The first course is an adapted version of Circuits and Electronics, an introductory course in which students learn the basic architecture of computers and gadgets.

Participants will watch five- to 10-minute video tutorials, read an e-textbook, and complete homework assignments, virtual laboratories and two exams. At the end of the course, they will receive a cumulative grade and a certificate from MITx.

“We’re trying to model it, as much as possible conceptually at least, with how we do it at MIT,” said Anant Agarwal, the MIT electrical engineering and computer science professor who will be teaching the course, in a phone call with media last week.

Registration will cost nothing, and there is no limit to enrollment.  The “modest” fees that the university has said it will charge for MITx will most likely be tied to the credential, according to a spokesman. He said pricing has not been determined yet.

The assignments and exams will be graded by computer programs. MITx does not plan to include any protection against cheating beyond an honor code and the natural obstacles inherent in the complexity of the assignments and exam questions. The completion certificate will note this explicitly, Agarwal says. In the future, MITx may pursue more sophisticated checks on dishonesty, he added.

********

Copy out the passage on the first MITx course in full, word for word. The listing plays no part in this work.

**Supplied material**
********

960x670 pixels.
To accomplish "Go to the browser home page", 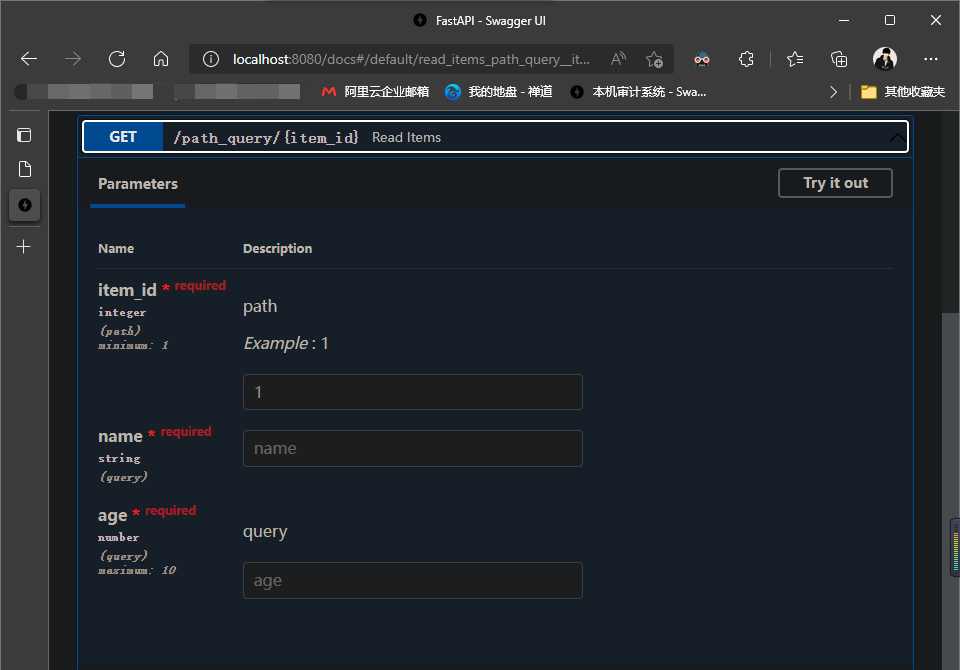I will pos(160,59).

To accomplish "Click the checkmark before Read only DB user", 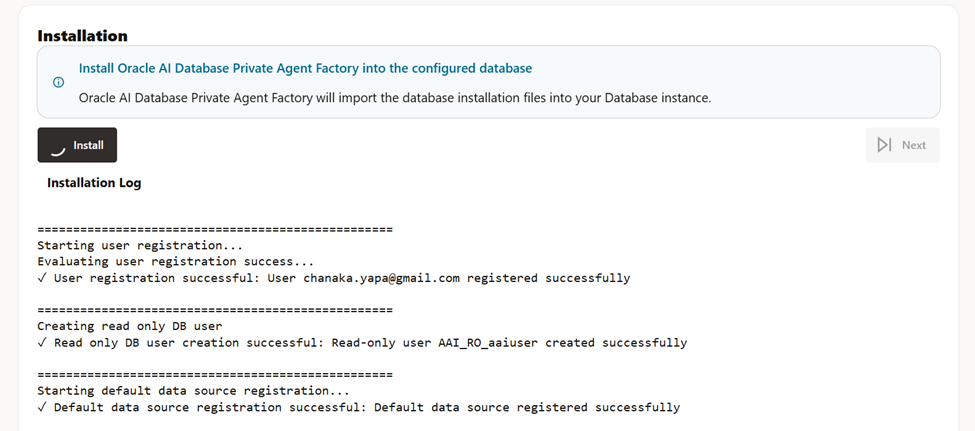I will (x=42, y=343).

********

**The answer**
The first course is an adapted version of Circuits and Electronics, an introductory course in which students learn the basic architecture of computers and gadgets.

Participants will watch five- to 10-minute video tutorials, read an e-textbook, and complete homework assignments, virtual laboratories and two exams. At the end of the course, they will receive a cumulative grade and a certificate from MITx.

“We’re trying to model it, as much as possible conceptually at least, with how we do it at MIT,” said Anant Agarwal, the MIT electrical engineering and computer science professor who will be teaching the course, in a phone call with media last week.

Registration will cost nothing, and there is no limit to enrollment.  The “modest” fees that the university has said it will charge for MITx will most likely be tied to the credential, according to a spokesman. He said pricing has not been determined yet.

The assignments and exams will be graded by computer programs. MITx does not plan to include any protection against cheating beyond an honor code and the natural obstacles inherent in the complexity of the assignments and exam questions. The completion certificate will note this explicitly, Agarwal says. In the future, MITx may pursue more sophisticated checks on dishonesty, he added.